As the world commemorates the International Day for the Eradication of Poverty, one lesson is reaffirmed: while economic growth is necessary, it is not sufficient to eradicate all forms of poverty.

Cambodia’s GDP grows at an annual average of 7 percent which has helped raise average incomes, reduce poverty, enhance human development and realize improvements in income inequality. In July 2016, Cambodia crossed over to the lower Middle Income Country (MIC) category and now aims to realize Upper MIC status by 2030.

It is an opportunity that 60 percent of Cambodians are between 15-30 years of age. But with 64 percent of the population employed in agriculture — and 51 percent of the agricultural labor force are female — the sector has barely grown in the last decade.

While the manufacturing and construction sectors grew, many Cambodians remain in low productivity jobs and livelihoods. With the average years of schooling ranging from 4.4 - 4.7 years, unskilled workers make up close to 60 percent of the workforce.

While poverty declined, the poor have not gotten too far, with incomes just above the poverty line. In Multidimensional Poverty Index (MPI) terms, 21.6 percent of the population may be over the MPI threshold but remains vulnerable to slipping back to poverty. Around 54.6 percent of the population are either below or just above the poverty threshold (OPHI, 2015a). A significant section of the young work force can be categorized as working poor, and thus vulnerable to a range of health, economic and natural shocks (ILO, 2016b). Therefore, if the country is to reduce vulnerability and move away from poverty, it needs to raise its returns to labor.

Young people need better remunerated formal jobs through economic diversification. With a high labor participation and a rising formal employment, better employment opportunities need to expand particularly for women and youth.

While the share of manufacturing in merchandise exports stood at 92.8 percent, Cambodia only participates in the production segment of garments which generates the lowest value addition in that value chain. Low skill levels and high utility costs further prevent businesses in Cambodia from moving upward in the global value chain (ADB, ILO, 2013).

Workers participating in these value chains receive incomes that provide the youth with less incentive and less financial ability to remain in school. Low wages push thousands of Cambodian youth to migrate to neighboring countries such as Thailand where the minimum monthly wage is US$ 300, compared to the US$ 153 monthly minimum wage in the Cambodian garments sector. This reinforces the prevailing labor market situation of low skills and low worker productivity, while putting pressure on wages.

Rural young working-age population need better job opportunities. Many farmers cultivate low value-added varieties that are not well-linked with the markets. Many rural households are also highly vulnerable to climate risk. Agriculture infrastructure can be obsolete and insufficient to both satisfy the domestic demand and seize international export opportunities.

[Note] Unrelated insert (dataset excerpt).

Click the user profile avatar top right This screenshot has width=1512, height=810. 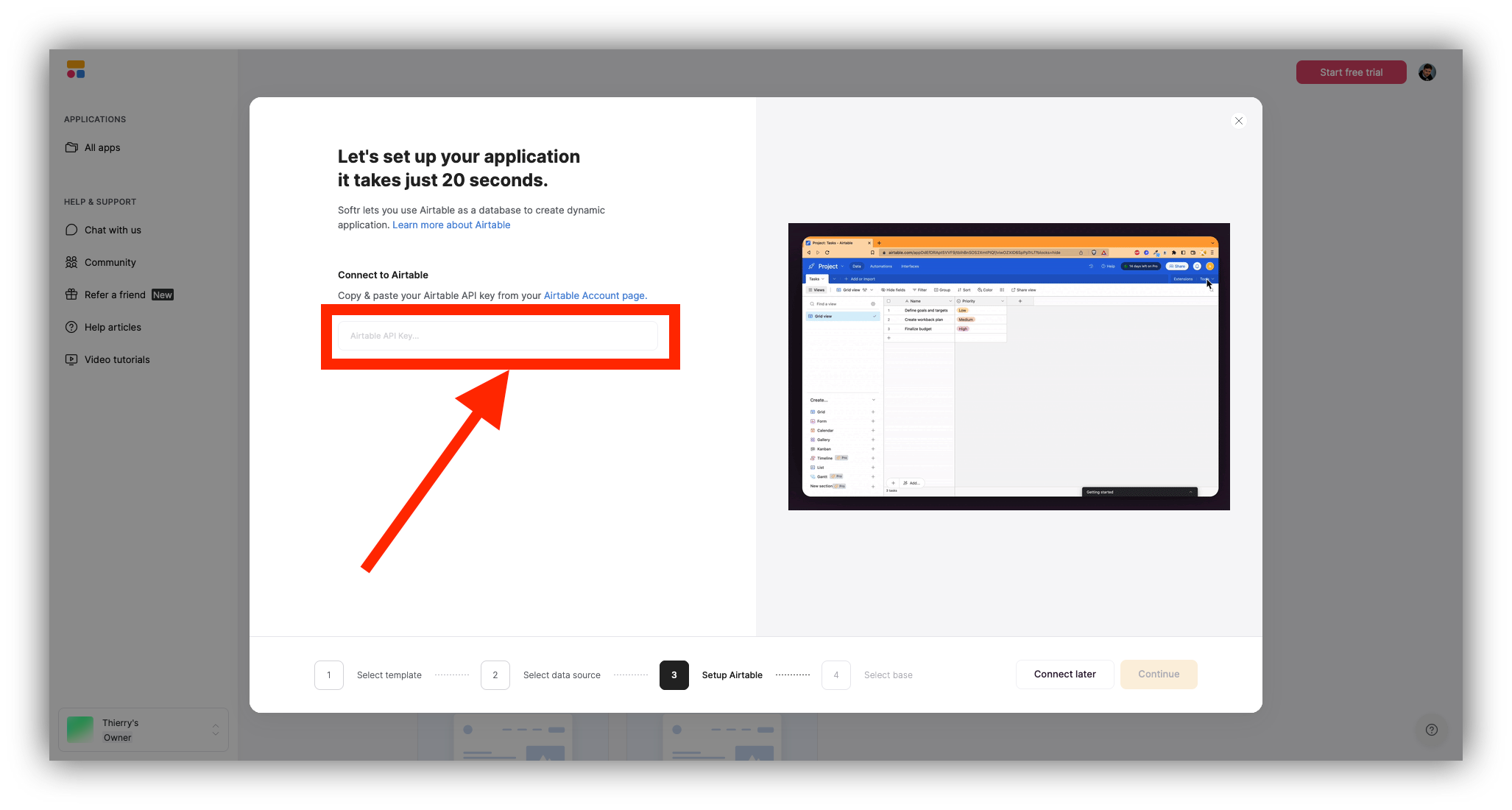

With the booming construction sector and migration flows to neighboring countries, women and grandparents are left to care for families left behind and bear the burden of a vulnerable livelihood.

The Cambodian agricultural sector is highly vulnerable to climate events and the women are in the forefront of the challenge. The negative impact of climate change and with the high incidence of climate hazards has rendered the already modest returns from a rain-fed agriculture even more unpredictable and uncertain.

The lack of any form of protection from climate such as weather indexed insurance, pushes farmers to deplete their already limited financial resources to cope with climate risk, further eroding their limited capital and savings and contributing to a cycle of increasing indebtedness and rising vulnerability.

The young working age population needs to have access to financial instruments to help them save for old age. Cambodia is enjoying today its first demographic dividend, a period when the size of the working-age population (ages 15 to 64) increases relative to the size of the younger and old-age population groups. This demographic dividend in Cambodia is estimated to last until 2038 (MOP, 2013).

Economic growth from the first demographic dividend depends on many factors including the speed of fertility decline and the improvements in the productivity of workers. As the growth of per capita income slows down, the window of opportunity for the first demographic dividend may likewise narrow.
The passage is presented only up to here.